* WHAT THE EXERCISE ASKS: What lines of the data below hold the string "logo"? Copy each one.

Collection entries:
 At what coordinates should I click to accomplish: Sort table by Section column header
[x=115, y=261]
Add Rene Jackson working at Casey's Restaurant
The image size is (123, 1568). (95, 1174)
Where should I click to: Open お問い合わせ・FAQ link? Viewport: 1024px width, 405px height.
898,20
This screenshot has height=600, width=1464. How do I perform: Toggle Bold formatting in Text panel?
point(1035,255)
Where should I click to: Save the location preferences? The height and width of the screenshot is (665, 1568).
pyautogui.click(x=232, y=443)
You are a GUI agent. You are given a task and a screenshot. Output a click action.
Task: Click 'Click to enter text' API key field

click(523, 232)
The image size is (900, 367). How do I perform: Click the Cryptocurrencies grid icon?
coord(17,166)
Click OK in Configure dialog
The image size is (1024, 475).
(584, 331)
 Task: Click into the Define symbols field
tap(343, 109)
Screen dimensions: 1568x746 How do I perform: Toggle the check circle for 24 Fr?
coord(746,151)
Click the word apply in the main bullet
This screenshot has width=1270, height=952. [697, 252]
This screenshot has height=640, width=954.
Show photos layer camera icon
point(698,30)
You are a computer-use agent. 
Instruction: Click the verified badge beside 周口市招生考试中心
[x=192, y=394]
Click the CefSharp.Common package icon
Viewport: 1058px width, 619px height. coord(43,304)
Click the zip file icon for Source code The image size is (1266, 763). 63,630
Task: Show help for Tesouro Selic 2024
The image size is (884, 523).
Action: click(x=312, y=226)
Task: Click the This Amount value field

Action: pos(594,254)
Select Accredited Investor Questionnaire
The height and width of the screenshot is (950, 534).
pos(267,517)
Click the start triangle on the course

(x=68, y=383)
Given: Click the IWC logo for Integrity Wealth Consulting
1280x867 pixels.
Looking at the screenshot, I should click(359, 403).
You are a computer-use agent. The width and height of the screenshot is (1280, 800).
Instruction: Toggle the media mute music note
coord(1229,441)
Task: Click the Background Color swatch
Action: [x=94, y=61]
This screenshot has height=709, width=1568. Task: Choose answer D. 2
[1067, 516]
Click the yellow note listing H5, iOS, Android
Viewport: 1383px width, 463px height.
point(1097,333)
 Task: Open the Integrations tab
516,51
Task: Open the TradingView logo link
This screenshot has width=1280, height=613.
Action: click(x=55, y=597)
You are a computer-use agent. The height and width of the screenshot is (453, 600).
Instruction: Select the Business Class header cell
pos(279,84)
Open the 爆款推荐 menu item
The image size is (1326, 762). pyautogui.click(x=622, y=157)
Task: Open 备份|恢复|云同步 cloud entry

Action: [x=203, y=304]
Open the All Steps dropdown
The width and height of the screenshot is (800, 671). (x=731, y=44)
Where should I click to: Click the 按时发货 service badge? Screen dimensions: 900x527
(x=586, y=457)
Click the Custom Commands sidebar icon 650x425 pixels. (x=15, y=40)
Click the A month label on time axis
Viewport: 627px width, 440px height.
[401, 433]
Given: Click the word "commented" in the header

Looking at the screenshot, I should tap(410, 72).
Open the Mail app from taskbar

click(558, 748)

* RESPONSE FOR THIS EXERCISE:
Given: Click the IWC logo for Integrity Wealth Consulting
Task: Open the TradingView logo link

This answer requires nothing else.